Given the global increase in the older population, it is imperative to understand the characteristics of older patients with diabetes mellitus and to develop effective management strategies for this population. However, older patients, especially those older than 75 years old, are often underrepresented in the randomized controlled trials conducted to test treatments, resulting in limited clinical evidence for this population. Therefore, a deeper understanding of the characteristics of older patients is essential for their personalized management. For older adults with diabetes mellitus, a geriatric perspective is often practical, useful, and, above all, helpful for patients. A geriatric perspective in diabetes mellitus management does not overly focus on single diseases but instead considers the overall management of multimorbidity while taking into account patients’ functional status and social circumstances.

MULTIMORBIDITY AND POLYPHARMACY

Multimorbidity is usually defined as the coexistence of two or more chronic diseases ⁴ . It is associated with an elevated risk of death and disability, reduced QOL, and high utilization of health care services and increased costs ⁵ . One study reported that more than 90% of patients with type 2 diabetes mellitus exhibit multimorbidity ⁶ , which has been associated with a significantly higher risk of hypoglycemia and adverse drug reactions ⁷ . In multimorbid individuals, polypharmacy and reduced organ function are at least partly associated with the increased risk of hypoglycemia. Indeed, a study in Europe showed that older people with type 2 diabetes mellitus and multimorbidity experience more adverse drug reactions and higher mortality, mainly due to medication‐associated acute kidney injury (AKI) ⁸ .
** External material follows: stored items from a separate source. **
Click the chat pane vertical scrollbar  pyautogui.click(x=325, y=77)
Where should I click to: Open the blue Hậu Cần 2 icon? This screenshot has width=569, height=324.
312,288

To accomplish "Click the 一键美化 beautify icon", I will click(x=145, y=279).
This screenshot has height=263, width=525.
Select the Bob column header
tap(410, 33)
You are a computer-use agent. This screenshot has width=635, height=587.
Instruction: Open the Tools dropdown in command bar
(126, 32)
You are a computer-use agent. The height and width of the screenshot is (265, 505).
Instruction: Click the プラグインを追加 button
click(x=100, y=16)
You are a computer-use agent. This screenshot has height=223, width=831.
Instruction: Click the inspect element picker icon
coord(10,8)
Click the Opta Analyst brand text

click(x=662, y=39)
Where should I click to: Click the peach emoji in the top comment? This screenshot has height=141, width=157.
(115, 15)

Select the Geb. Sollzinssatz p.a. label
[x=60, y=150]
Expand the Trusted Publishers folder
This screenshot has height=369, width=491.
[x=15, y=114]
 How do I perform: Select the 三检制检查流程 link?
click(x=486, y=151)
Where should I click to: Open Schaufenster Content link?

Polypharmacy, often defined as the use of more than five prescription medications, is prevalent among older patients with type 2 diabetes mellitus due to multimorbidity. Multimorbid type 2 diabetes mellitus patients are often taking multiple antidiabetic agents for glycemia control and also require several additional medications to manage comorbidities such as hypertension, hyperlipidemia, and cardiovascular disease. Polypharmacy is found at high frequencies in older patients ⁹ . A recent systematic review found a 64% prevalence of polypharmacy in older patients with diabetes ¹⁰ , which was associated with poor glycemic control, increased risk of hypoglycemia, and other adverse health outcomes such as falls, syncope, hospitalization, and death ¹¹ . Furthermore, the presence of diabetes–multimorbidity combinations is associated with disability in middle‐aged and older adults ¹² .

It is not very practical and sometimes even harmful to implement the combined treatment of single diseases in multimorbid older adults. The management of older adults with multimorbidity exhibits increased complexity. Clinicians require a personalized approach for this population, and clinical guidelines have suggested considering multimorbidity when setting glycemic control targets for older patients with type 2 diabetes mellitus ¹³ , ¹⁴ , because older multimorbid patients are likely to develop organ damage due to reduced renal function and to have adverse drug reactions due to drug interactions. However, in reality, a study reported that older and multimorbid patients achieved even lower glycated hemoglobin (HbA1c) levels than the non‐multimorbid population, possibly due to treatment ¹⁵ , which could increase the risk of severe hypoglycemic events.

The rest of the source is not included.